From the publisher
Jennifer Leaning
With this issue, the editors conclude a thematic series exploring key concepts in a rights-based approach to health. The series began, in Volume 10 Number 1, by addressing the question, “What is a rights-based approach to health and why should we care?” Subsequent issues considered accountability (10:2), participation (11:1), and non-discrimination and equality (11:2). This final number in the series considers the concept of “international assistance and cooperation.”
The essays in this issue illuminate the critical role of global organizations and mechanisms in fulfilling human rights obligations relating to health beyond our political borders. From diverse perspectives, as lawyers, physicians, and academics, the authors analyze the meaning and dynamics of global health responsibility and seek to establish an initial framework and grounds for action in this domain. Executive Editor Alicia Ely Yamin opens the issue with the recent catastrophe in Haiti to explore the recurrent tensions that arise between humanitarian needs and underlying structural issues, between compassionate relief and technical development, and between a global assertion of international responsibility and a contextually-rooted accountability. These tensions, as she perceives them, elucidate and challenge various applications of the international human rights framework.
Gorik Ooms and Rachel Hammonds draw from the HIV/AIDS epidemic to underscore the urgency of emerging global health dilemmas. They suggest that the manner in which we approach mutual assistance at the global level can be qualified by “the weight of lives not saved.” The authors argue that a citizen’s role in reducing global health disparities is a weighty obligation imposed by international covenants to uphold the right to health. From this perspective, wherein we are all implicitly bound to participate in the global health realm, they offer new analyses and applications of existing methodologies to meet the next round of global health challenges. The authors note the potential of the Global Fund to Fight AIDS, Tuberculosis and Malaria as a prototype for a global health institution that might traverse political boundaries.
This idea is further developed by Andy Seale and colleagues, who suggest that by approving a strategy shaped by sexual orientation and gender identities (SOGI), the Global Fund demonstrates the necessity of appropriate partnerships between international players and local actors. The essay by Kelly McQueen and colleagues looks specifically at the right to essential surgery and affirms that international organizations are able to make sweeping and solid claims about global health inequity, and in so doing, motivate change on the individual state level.
An underlying theme in many of the essays is the crucial role of international institutions and the necessity of working in cooperation and respect with state and local players for this role to be fulfilled. As Fatma E. Marouf suggests when she advocates for the World Bank’s Inspection Panel, which acts to prevent leakage of funds in the global health sector, such activity, when properly modulated with attention to local and international legal norms and regulation, can exert important influence on resource distribution and allocation. Similarly, Ashley Weber and Lisa Mills use the example of providing essential medicines for low-resource countries to highlight the complexities that arise when national interest and international obligation conflict.

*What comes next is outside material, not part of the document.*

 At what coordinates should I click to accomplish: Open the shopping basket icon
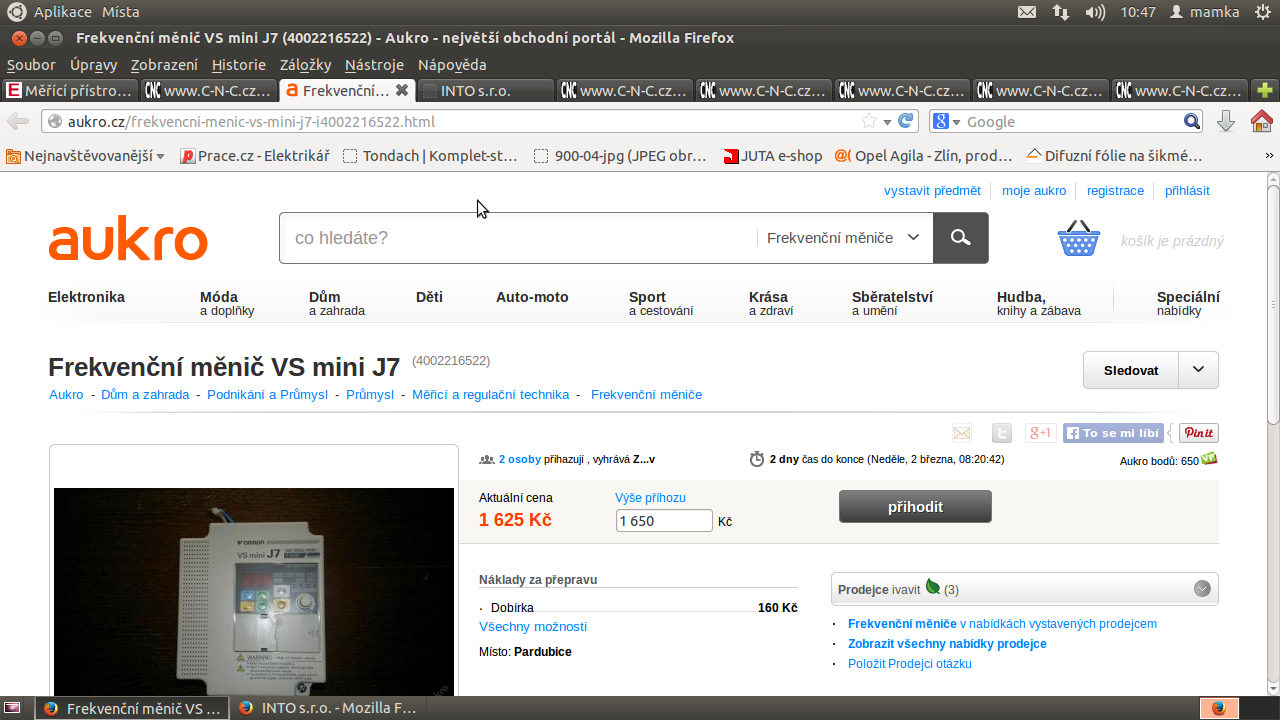click(x=1078, y=239)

The role of international obligations in a rights-based approach to health is particularly evident in the policymaking realm. Benjamin Mason Meier and Ashley M. Fox challenge policymakers to transcend inherent limitations that result from viewing the right to health as an individual right, and to create collective international legal obligation in tandem with a public health approach. Stacey Boyd Lee describes how international human rights organizations have served as “key players” in defining and clarifying international obligations. These key players, however, need to devote more effort to working together across their own frameworks, according to Vivek Maru. In order to promote better efficacy, Maru suggests that legal empowerment programs and social interventions should employ the other’s methods.

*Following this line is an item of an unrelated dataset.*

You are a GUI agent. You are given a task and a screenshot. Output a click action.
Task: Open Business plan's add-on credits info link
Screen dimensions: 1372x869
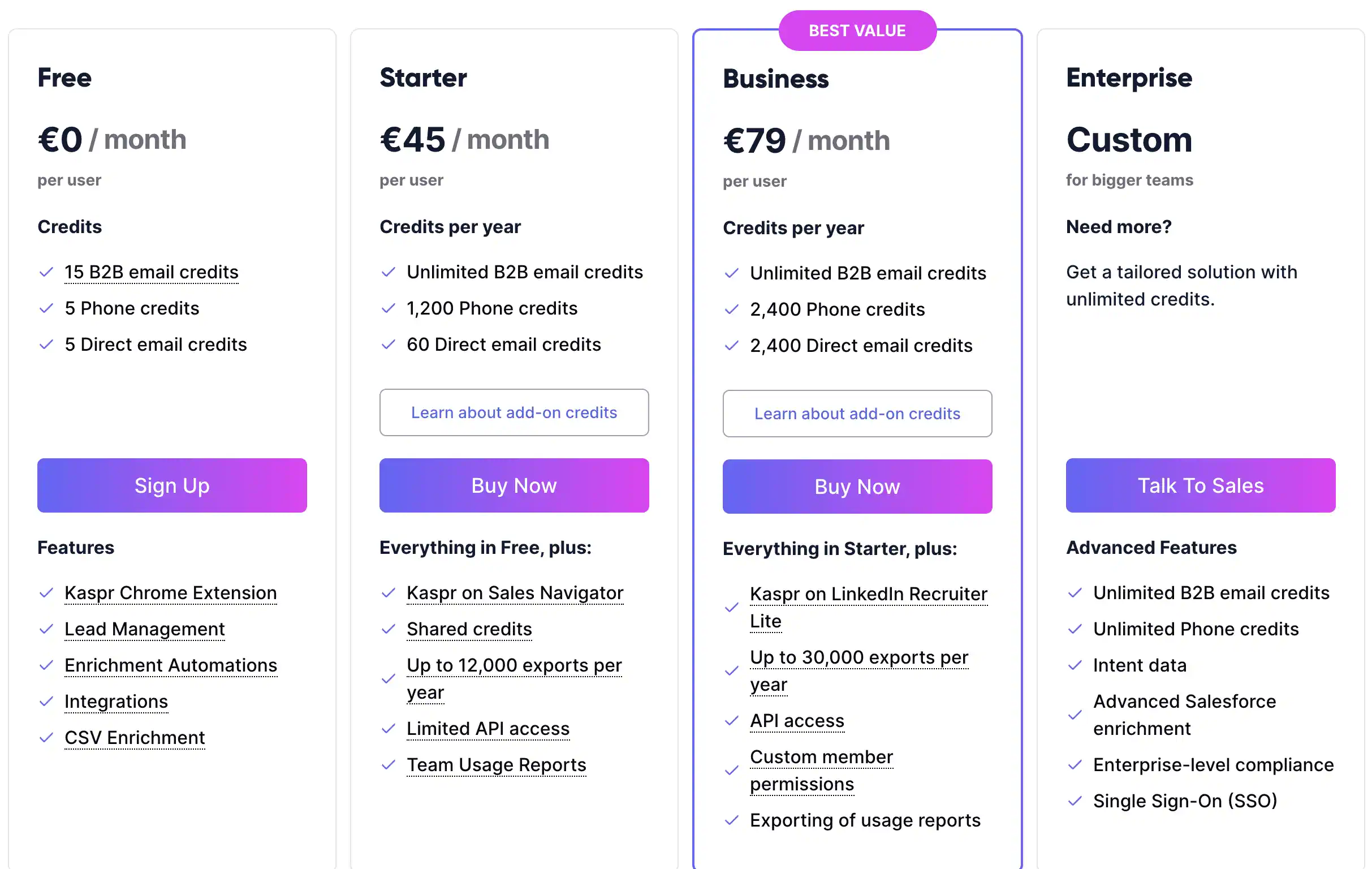click(856, 414)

The approach to addressing global health inequities must be clear. To ensure that essential obligations are met, Emily Mok argues, clarity of standards in the field of health rights must be pursued. As Flavia Bustreo and Curtis F. J. Doebbler insist in their discussion on foreign policymaking, health rights — on every front — should be approached as a priority.
Collectively, the essays in this issue analyze current assumptions and practice invoked by existing notions of “international assistance and cooperation.” The critique available through application of the human rights lens is itself analyzed and rendered more complex. How can a human rights approach strengthen and accelerate global efforts to reduce health inequities and improve health for all? As they constructively assess the landscape of the global health paradigm, the authors pose ambitious alterations to inform the path we are now following.
With the present issue, Health and Human Rights moves to an online-only format, and in the next issue, to a reconfiguration of our superb editorial team. Our next two issues will focus on the social conditions of health (12:2) and the complex dynamics of human rights in disaster relief (13:1).
It is my privilege as Publisher to support the journal as it continues to adapt to changing times and continues to intensify debate on the topics that have always been its core concern.